* [Action item]: Return, word for word, the line that contains "Bulk blending fertilizer packing" and every line after it through the end of the records.

--- Records shown ---

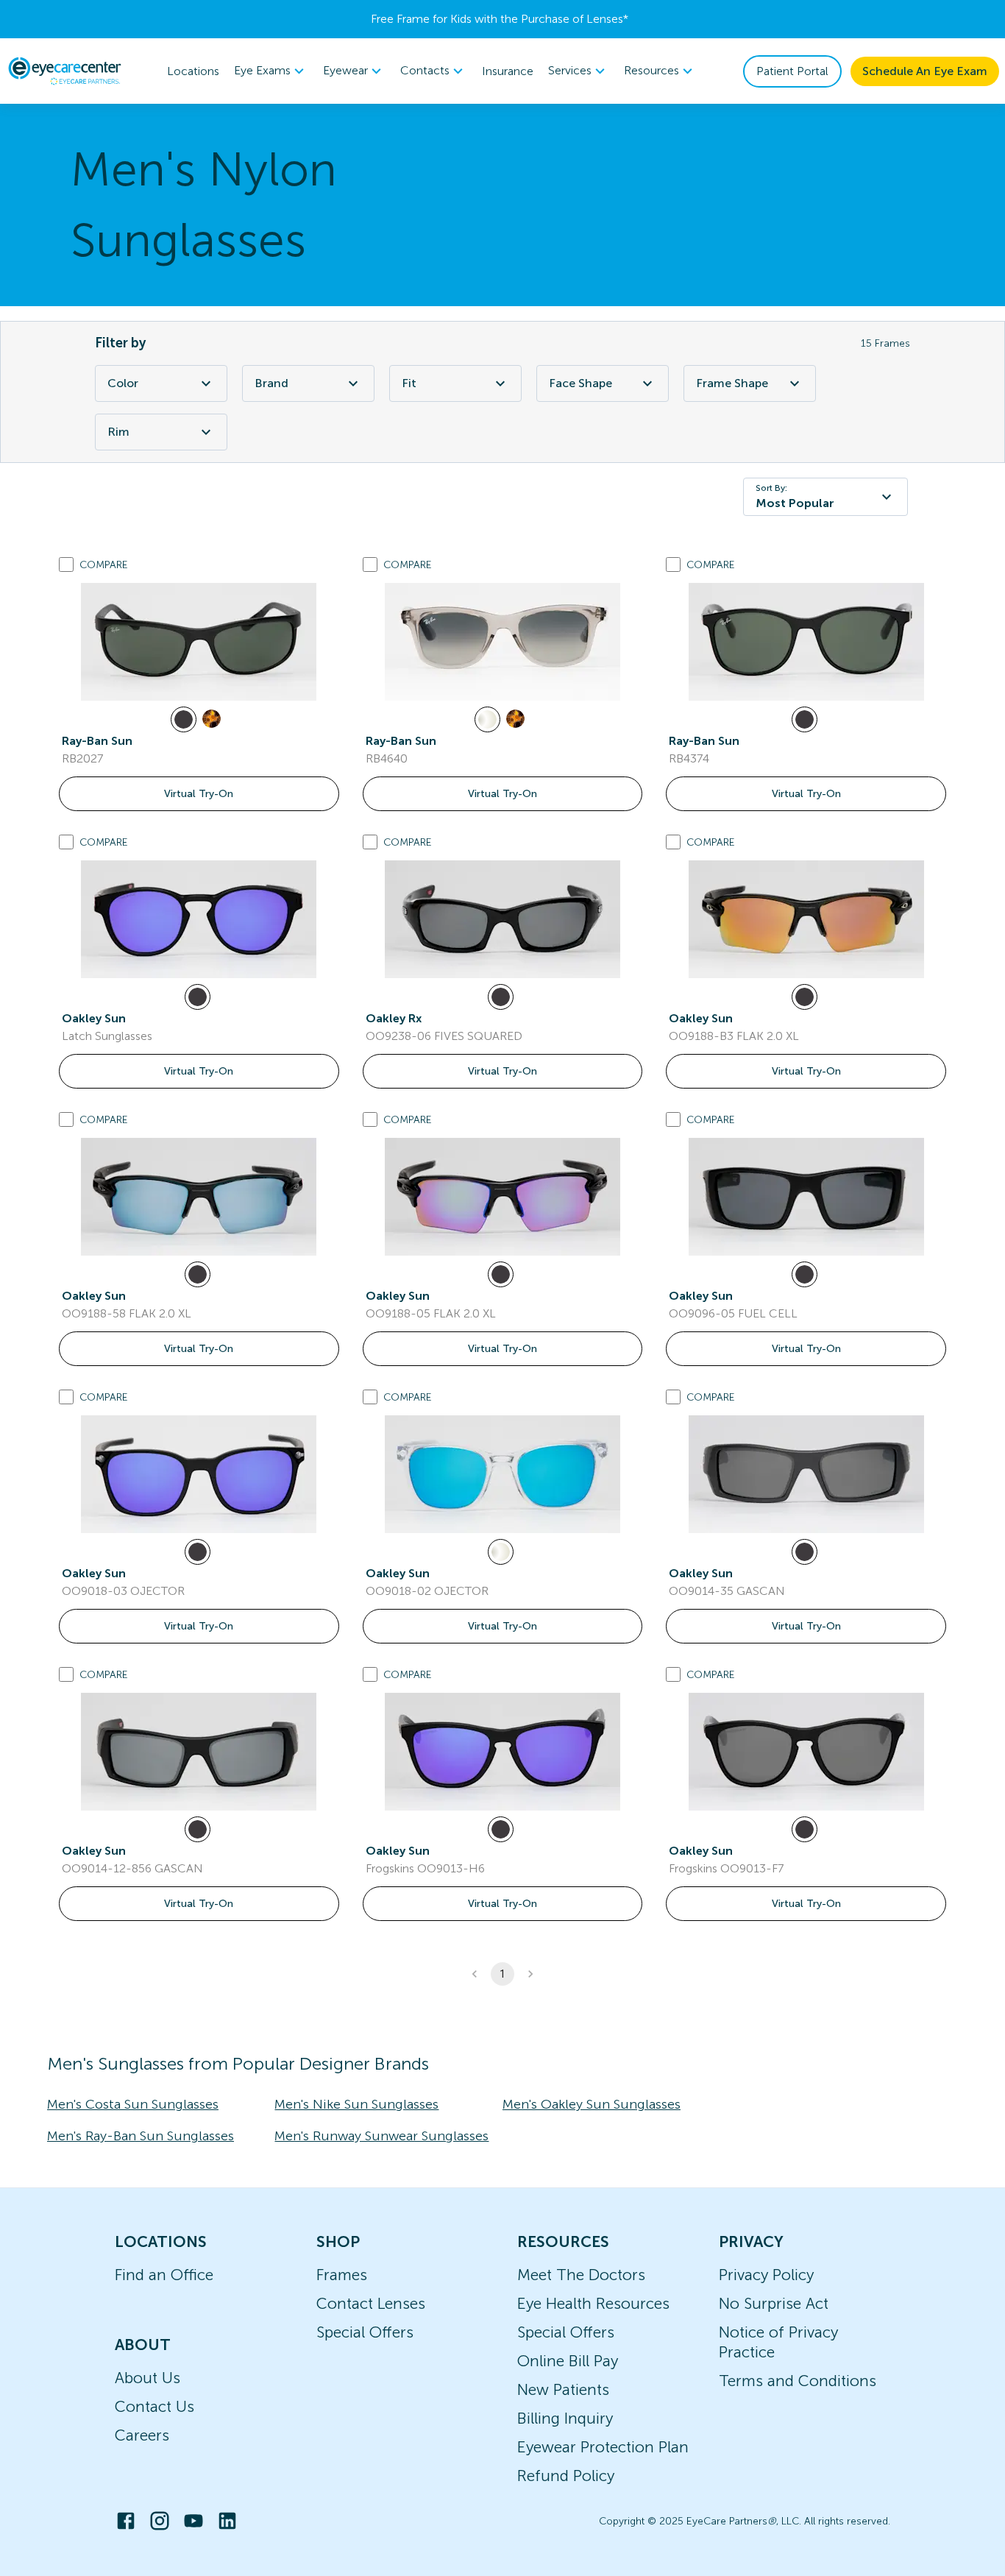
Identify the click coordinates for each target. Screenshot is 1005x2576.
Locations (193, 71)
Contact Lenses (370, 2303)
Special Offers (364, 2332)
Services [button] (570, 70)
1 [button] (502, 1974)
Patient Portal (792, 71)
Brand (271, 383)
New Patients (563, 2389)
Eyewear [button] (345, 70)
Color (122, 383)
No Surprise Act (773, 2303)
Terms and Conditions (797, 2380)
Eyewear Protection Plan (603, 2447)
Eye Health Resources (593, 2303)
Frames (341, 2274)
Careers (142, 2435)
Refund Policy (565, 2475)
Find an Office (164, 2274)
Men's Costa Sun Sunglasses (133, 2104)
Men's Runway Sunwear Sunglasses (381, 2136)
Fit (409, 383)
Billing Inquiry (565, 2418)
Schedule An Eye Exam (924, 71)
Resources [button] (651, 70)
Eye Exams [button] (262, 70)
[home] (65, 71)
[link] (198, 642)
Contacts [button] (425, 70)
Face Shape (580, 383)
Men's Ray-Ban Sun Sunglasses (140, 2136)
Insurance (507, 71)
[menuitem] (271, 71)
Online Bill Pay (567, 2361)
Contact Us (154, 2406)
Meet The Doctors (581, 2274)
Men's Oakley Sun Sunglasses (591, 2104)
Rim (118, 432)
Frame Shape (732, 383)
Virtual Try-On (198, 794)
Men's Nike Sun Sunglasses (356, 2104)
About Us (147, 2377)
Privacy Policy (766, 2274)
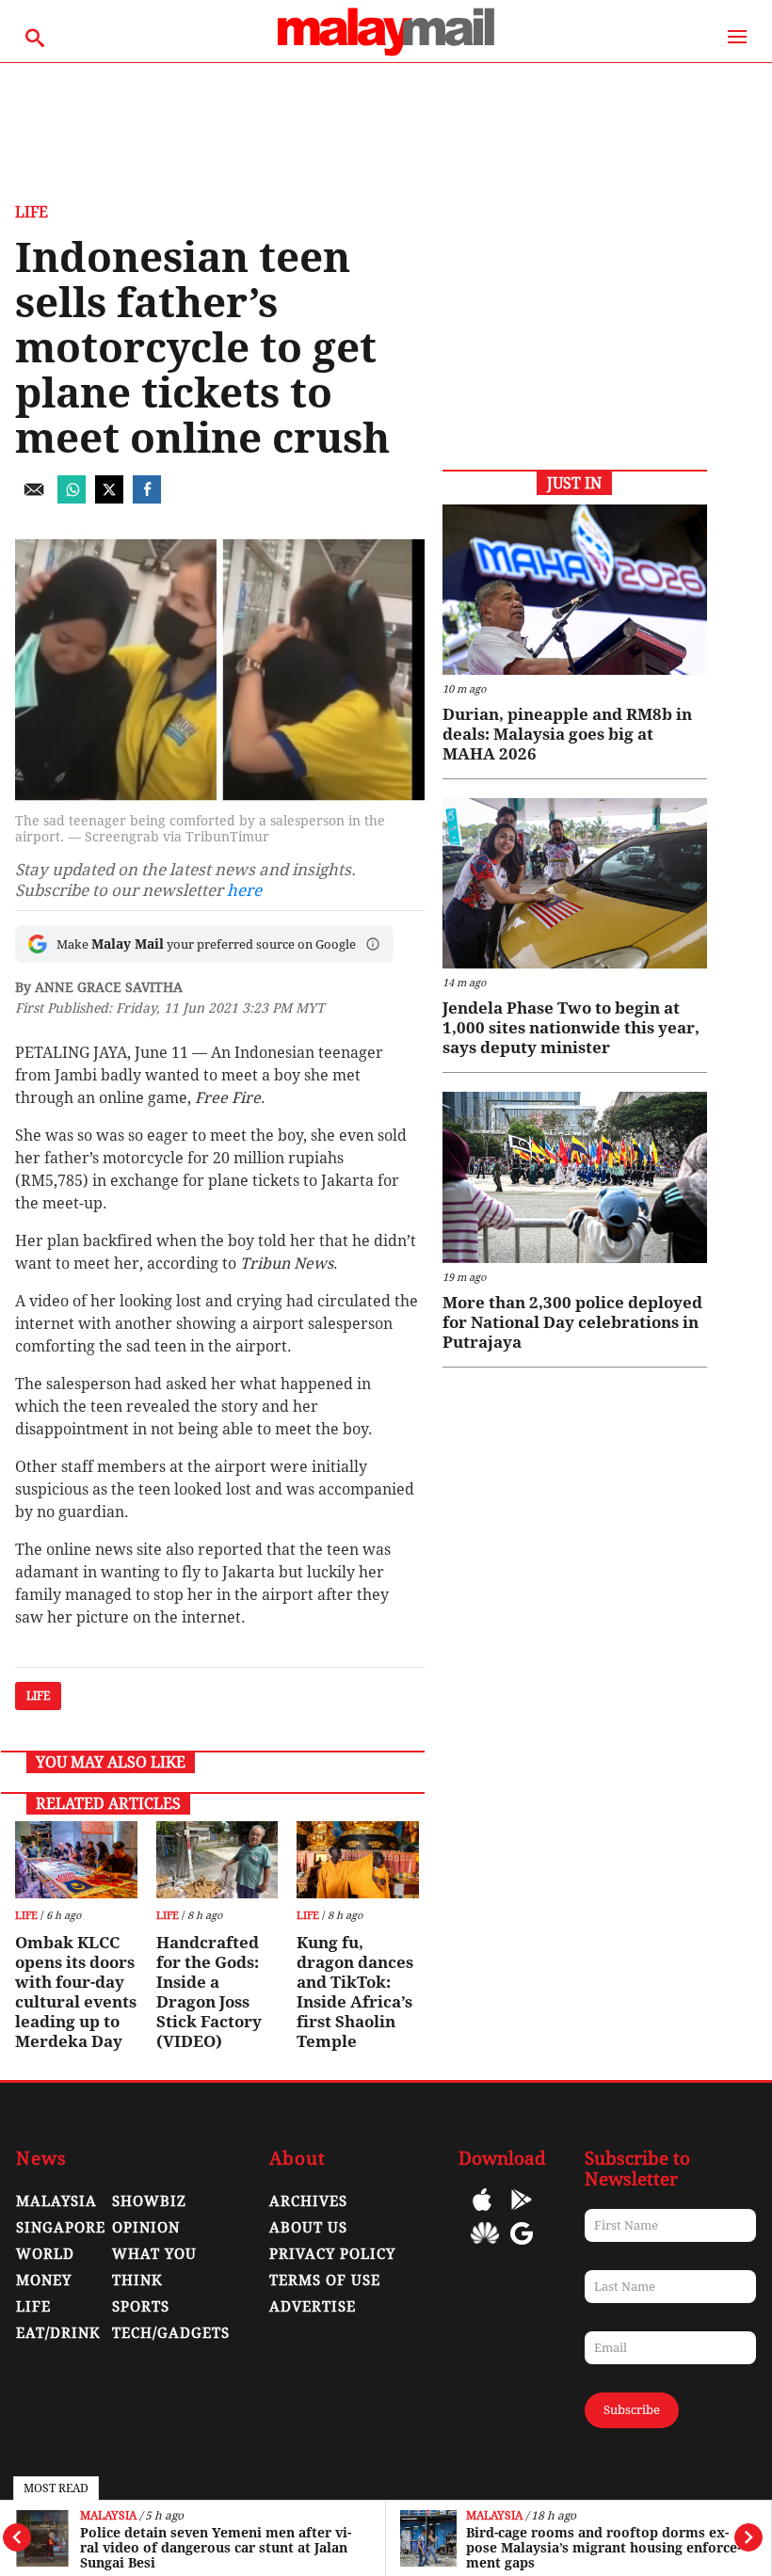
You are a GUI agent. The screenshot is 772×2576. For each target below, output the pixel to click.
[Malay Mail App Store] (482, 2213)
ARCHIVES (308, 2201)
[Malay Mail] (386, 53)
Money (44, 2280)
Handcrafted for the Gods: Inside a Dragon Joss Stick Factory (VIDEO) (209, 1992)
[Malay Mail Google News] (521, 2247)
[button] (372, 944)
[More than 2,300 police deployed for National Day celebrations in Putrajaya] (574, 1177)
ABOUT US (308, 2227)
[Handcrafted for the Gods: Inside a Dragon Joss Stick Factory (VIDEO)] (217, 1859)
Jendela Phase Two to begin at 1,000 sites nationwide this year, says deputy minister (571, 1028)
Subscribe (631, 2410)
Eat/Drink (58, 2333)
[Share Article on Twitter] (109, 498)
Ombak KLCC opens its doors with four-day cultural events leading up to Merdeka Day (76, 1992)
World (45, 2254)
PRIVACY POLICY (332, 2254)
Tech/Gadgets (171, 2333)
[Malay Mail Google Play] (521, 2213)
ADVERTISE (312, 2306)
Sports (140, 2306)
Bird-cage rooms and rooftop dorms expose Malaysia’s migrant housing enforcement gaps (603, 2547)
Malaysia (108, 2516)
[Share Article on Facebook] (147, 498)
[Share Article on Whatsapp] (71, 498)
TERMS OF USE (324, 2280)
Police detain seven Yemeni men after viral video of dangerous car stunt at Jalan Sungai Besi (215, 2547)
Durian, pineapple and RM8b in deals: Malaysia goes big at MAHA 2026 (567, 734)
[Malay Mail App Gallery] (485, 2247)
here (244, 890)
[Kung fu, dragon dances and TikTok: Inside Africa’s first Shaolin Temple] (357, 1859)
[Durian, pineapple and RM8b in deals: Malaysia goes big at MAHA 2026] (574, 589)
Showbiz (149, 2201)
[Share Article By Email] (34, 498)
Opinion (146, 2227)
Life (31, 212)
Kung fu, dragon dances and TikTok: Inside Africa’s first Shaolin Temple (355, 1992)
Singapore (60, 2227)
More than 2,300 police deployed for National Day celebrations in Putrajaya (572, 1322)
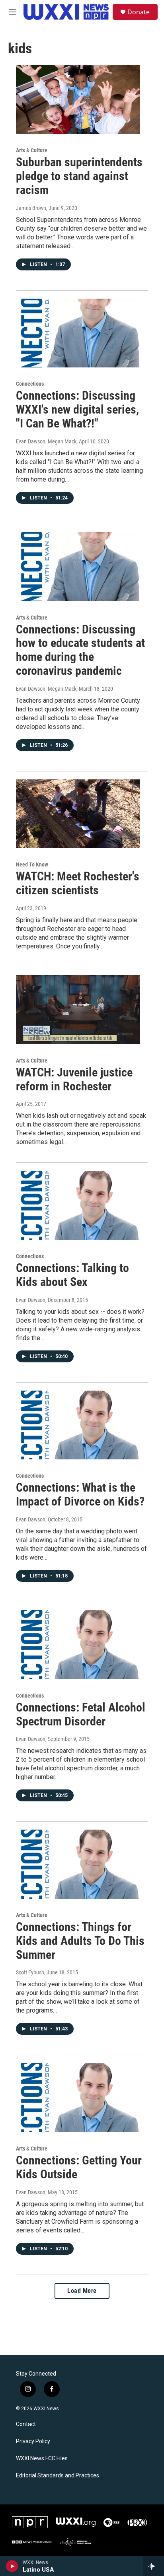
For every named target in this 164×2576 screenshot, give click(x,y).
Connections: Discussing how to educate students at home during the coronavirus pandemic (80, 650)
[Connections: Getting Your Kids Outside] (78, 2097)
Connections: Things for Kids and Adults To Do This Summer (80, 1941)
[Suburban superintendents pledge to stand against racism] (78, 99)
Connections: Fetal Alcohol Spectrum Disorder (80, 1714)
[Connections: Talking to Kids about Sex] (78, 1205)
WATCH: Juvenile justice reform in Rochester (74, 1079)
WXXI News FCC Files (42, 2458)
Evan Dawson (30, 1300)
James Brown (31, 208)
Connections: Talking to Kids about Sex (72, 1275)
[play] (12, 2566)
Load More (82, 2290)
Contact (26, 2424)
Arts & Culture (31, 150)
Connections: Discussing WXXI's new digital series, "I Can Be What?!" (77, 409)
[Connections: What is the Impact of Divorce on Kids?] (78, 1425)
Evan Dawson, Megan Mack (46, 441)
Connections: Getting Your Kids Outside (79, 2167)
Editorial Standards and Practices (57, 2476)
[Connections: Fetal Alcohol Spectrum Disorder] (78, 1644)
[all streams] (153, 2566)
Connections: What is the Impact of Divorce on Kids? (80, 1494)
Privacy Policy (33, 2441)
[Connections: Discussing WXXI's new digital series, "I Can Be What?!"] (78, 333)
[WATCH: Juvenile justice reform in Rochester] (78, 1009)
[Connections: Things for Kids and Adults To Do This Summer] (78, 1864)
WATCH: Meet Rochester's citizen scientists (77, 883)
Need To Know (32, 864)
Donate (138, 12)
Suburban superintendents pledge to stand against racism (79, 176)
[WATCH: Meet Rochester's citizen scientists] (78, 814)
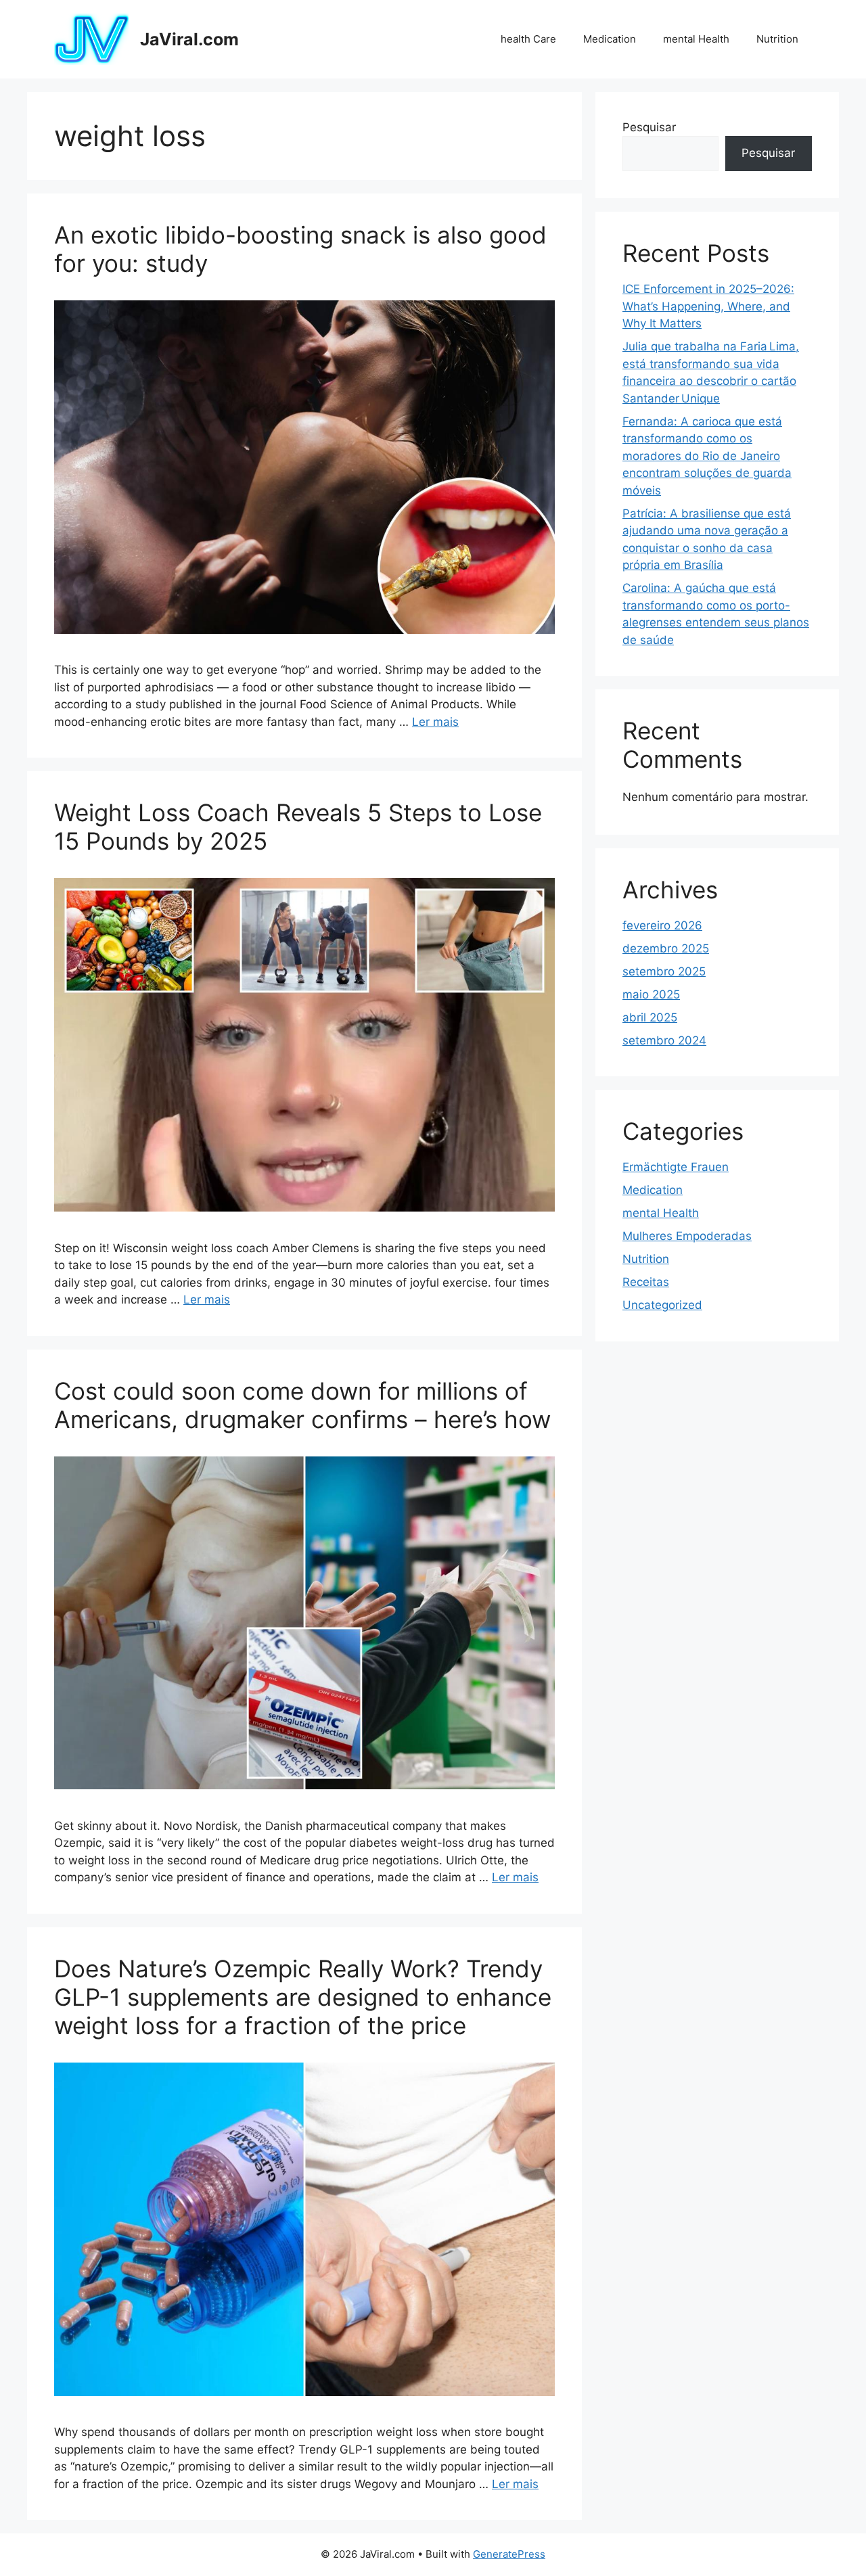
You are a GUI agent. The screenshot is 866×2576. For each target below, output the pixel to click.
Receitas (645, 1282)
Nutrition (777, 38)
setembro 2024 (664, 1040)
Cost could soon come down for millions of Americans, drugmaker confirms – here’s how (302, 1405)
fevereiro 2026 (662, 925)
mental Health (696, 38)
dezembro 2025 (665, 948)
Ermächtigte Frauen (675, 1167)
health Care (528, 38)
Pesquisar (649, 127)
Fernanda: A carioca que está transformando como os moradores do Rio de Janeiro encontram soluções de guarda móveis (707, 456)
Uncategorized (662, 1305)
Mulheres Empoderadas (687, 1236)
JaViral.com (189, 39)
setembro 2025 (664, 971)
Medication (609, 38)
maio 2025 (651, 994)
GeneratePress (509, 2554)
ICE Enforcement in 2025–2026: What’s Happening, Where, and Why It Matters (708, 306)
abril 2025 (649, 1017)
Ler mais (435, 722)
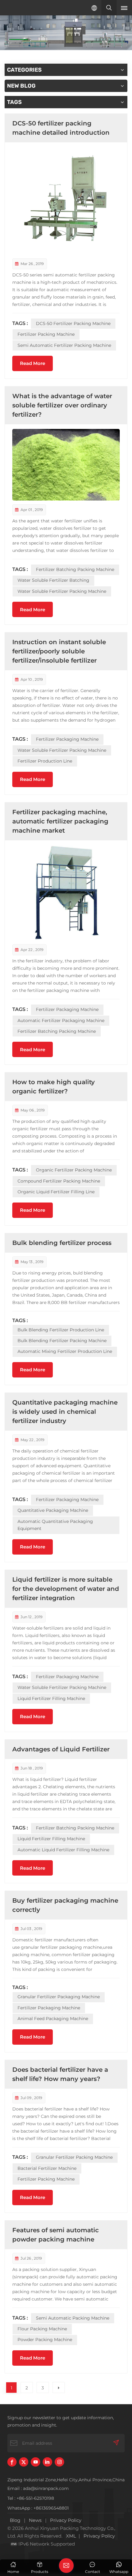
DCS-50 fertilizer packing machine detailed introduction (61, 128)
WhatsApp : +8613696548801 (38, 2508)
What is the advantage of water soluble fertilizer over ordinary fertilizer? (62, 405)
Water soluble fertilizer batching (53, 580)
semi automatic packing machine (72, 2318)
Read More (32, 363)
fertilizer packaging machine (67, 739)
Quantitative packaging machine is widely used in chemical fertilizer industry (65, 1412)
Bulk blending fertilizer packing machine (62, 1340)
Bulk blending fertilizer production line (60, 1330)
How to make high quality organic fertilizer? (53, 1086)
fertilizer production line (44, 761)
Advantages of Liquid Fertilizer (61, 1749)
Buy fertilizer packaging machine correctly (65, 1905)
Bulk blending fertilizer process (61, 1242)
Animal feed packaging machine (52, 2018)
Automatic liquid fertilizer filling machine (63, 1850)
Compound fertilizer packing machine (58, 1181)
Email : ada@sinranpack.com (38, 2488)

---

* [Exercise solution]:
Bulk blending fertilizer packing machine (62, 1340)
Bulk blending fertilizer production line (60, 1330)
How to make high quality organic fertilizer? (53, 1086)
fertilizer production line (44, 761)
Advantages of Liquid Fertilizer (61, 1749)
Buy fertilizer packaging machine correctly (65, 1905)
Bulk blending fertilizer process (61, 1242)
Animal feed packaging machine (52, 2018)
Automatic liquid fertilizer filling machine (63, 1850)
Compound fertilizer packing machine (58, 1181)
Email : ada@sinranpack.com (38, 2488)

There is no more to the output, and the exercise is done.